I always said if they had someone who could take my job away from me, then he could have it. But that never happened.
Full Circle
Nothing happened the next two summers to change my thinking about retirement. My batting average was declining, and the team hit the skids. We had losing seasons in both ’93 and ’94, and it became increasingly clear to me that I would finish out the five-year deal I signed after the 1989 season and retire at the end of ’94.
I was 34 when I walked away. I could still hit the ball, and I’m sure I could have hung on and played a few more years. But that wasn’t the way I wanted to go out, hanging on to make a few more bucks. I wanted to walk away while I still could, while I was still having some fun.
Yes, we had losing seasons my final two years. But I felt lucky because my manager was still Tom Kelly, and the coaching staff, including my old minor-league manager Rick Stelmaszek, was still pretty much intact. That made those final years special. And it meant a lot to me to play my whole career with the Twins. I didn’t want to lose that.
As much as anything
, I had this thing about retiring, probably because my dad died when he was 52 and never got to retire. To me, retiring was a good thing. It meant you could go off and do whatever you wanted.
That’s bad?
The Announcement
I didn’t make any attempt to keep it a secret that 1994 was going to be my last season. If reporters asked about retiring, I told them the truth. I finally made it official with a press conference the first week in August. We had to do it then, because baseball was heading toward a strike that would end the season on August 10.
The strike didn’t have anything to do with my decision. I certainly felt bad about the strike and what it did to the game by knocking out the World Series. But I was going to retire after the 1994 season no matter what. It just came a couple weeks earlier than I’d have liked.
It wasn’t a real emotional press conference, except for the part where I talked about my dad never getting to retire. As far as I was concerned, this was a joyful time. I had a little kid growing up, and I was going to be able to spend time with my family. I was ready to move on and try something new. It wasn’t like I was being forced out. That would have been tough, I think. But I was walking away on my own terms.
It’s almost fitting that two days before what was going to be my final game, I sprained my ankle.

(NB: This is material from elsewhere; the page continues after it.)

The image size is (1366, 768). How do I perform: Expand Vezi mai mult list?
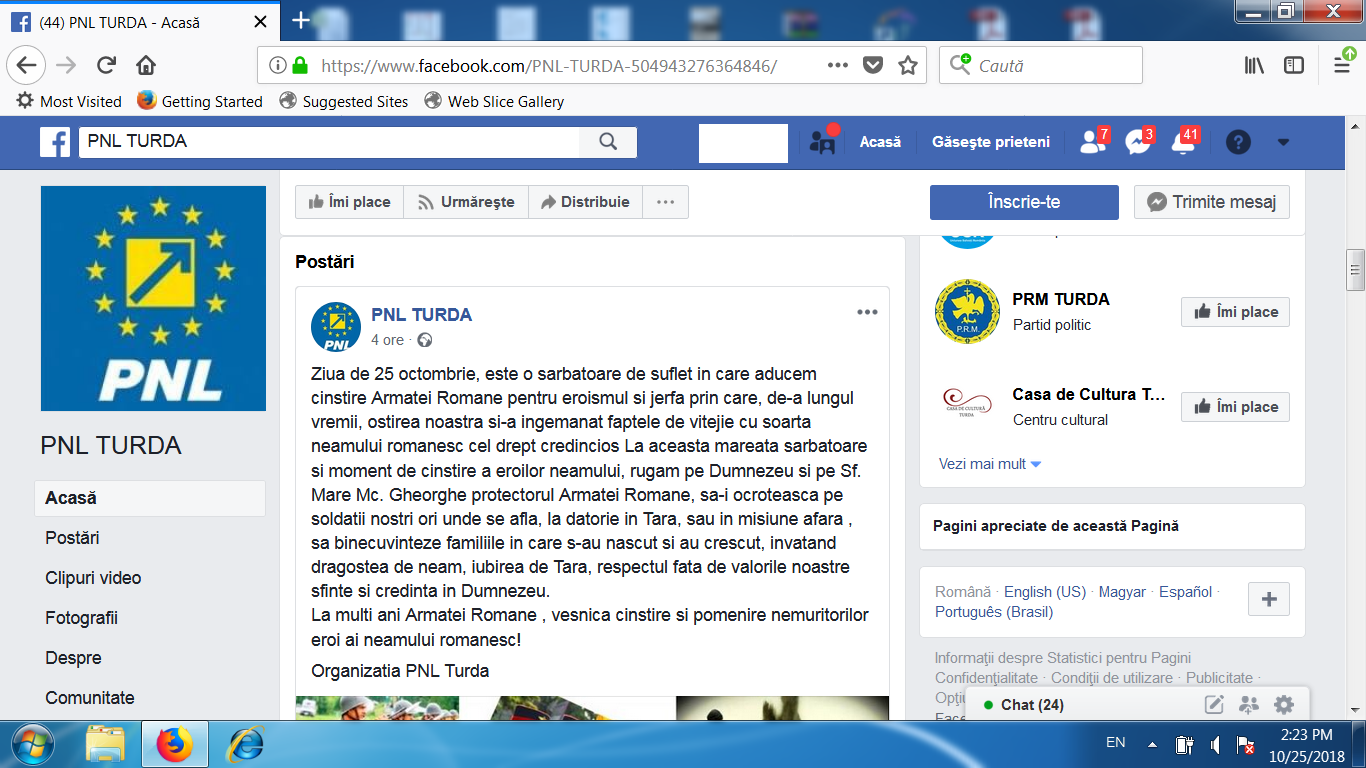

But TK told me that if I could walk, he wanted me to be on the field. He said I’d meant too much to the organization to go out sitting on the bench.
I announced my retirement from baseball at a press conference. I have no regrets about leaving when I did. Does this guy look sad? Courtesy of the Minnesota Twins
So I played. Big deal. I’d been playing hurt for the last few years. I got standing ovations every time I came to the plate my final game. And I caught the pop-up that ended the game. I always thought that was a neat way to have it end.